▸ **RECORDS FOR THE TASK**
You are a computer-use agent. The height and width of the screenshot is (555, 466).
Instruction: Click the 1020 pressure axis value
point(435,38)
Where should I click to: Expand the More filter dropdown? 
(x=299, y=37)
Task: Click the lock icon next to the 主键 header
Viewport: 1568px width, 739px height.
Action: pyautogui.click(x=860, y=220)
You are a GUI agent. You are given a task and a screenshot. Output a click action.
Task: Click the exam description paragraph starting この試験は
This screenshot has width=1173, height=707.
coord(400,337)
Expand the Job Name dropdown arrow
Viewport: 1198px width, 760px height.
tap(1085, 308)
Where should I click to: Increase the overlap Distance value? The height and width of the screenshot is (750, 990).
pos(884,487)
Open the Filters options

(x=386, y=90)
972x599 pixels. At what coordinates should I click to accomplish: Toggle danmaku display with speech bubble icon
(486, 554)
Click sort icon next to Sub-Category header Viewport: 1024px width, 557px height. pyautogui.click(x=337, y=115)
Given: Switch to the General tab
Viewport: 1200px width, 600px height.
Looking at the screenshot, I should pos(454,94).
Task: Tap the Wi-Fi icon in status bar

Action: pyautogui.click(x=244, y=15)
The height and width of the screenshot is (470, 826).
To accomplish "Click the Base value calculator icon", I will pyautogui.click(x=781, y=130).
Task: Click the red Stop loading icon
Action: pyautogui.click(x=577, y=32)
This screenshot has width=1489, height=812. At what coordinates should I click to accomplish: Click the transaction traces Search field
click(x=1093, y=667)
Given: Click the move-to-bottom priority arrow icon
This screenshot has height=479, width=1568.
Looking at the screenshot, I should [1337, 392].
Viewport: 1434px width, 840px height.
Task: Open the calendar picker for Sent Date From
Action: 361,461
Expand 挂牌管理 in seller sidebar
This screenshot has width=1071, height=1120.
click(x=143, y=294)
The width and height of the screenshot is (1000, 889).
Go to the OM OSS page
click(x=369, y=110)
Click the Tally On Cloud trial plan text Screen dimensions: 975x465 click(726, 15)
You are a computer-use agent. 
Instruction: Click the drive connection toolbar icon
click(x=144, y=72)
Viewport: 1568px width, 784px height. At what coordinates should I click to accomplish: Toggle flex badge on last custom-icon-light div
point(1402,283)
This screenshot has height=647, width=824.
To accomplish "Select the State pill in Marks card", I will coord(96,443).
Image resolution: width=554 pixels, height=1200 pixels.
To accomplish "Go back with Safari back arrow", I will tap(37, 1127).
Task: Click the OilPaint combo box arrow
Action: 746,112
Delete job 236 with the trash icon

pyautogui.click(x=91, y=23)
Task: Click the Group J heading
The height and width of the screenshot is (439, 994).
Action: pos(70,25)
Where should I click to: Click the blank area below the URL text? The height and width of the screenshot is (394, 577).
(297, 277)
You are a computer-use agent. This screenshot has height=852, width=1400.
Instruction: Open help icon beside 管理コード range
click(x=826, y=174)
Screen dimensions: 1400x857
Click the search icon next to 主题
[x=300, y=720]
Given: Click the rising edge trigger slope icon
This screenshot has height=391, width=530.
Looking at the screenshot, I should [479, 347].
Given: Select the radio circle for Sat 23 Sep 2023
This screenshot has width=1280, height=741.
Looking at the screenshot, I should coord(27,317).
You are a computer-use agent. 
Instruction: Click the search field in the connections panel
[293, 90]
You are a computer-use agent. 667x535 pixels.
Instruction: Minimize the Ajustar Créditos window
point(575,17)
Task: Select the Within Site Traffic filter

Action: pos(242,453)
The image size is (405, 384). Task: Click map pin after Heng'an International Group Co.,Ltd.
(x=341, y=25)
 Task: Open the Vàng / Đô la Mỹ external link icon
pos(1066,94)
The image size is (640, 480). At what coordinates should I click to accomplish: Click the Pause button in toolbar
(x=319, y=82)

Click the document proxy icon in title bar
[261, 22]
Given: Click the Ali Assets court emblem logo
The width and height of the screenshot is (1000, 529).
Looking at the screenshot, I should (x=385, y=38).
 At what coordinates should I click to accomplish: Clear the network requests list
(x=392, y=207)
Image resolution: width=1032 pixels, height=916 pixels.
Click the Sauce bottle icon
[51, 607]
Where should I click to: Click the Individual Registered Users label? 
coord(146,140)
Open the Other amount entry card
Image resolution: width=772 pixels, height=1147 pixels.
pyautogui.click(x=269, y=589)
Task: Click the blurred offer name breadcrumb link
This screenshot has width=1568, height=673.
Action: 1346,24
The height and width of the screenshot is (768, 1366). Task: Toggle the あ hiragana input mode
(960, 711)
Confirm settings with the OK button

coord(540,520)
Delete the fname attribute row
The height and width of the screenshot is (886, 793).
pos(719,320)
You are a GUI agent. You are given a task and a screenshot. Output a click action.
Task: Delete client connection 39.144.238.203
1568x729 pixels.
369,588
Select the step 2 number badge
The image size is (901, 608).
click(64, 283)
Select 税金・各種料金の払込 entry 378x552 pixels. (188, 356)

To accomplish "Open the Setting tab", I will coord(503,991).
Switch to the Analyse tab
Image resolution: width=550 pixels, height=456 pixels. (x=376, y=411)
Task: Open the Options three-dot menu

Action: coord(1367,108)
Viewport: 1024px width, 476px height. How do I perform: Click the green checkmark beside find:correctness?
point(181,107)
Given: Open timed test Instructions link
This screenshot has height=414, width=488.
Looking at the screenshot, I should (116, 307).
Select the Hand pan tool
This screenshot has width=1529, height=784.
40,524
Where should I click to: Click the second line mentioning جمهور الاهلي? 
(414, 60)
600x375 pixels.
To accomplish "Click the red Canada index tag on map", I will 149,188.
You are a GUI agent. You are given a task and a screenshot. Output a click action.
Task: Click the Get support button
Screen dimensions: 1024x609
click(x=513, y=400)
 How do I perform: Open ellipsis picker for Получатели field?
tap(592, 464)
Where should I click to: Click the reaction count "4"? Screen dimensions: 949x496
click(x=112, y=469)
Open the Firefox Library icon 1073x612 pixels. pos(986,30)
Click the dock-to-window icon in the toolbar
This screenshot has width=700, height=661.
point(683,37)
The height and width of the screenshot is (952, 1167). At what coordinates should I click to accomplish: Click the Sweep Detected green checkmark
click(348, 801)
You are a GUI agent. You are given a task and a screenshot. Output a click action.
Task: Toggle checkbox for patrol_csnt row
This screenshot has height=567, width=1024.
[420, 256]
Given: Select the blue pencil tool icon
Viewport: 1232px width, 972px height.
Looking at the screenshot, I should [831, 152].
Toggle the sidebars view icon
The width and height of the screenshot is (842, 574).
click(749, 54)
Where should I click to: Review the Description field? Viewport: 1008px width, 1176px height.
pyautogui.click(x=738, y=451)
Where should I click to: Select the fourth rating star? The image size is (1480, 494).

▸ **WHAT TO WORK ON**
Return each line from the records above that contains the word "Expand". Treat uppercase and lowercase letters as different.

▸ **COMPLETED TASK**
Where should I click to: Expand the More filter dropdown? 
Expand the Job Name dropdown arrow
Expand 挂牌管理 in seller sidebar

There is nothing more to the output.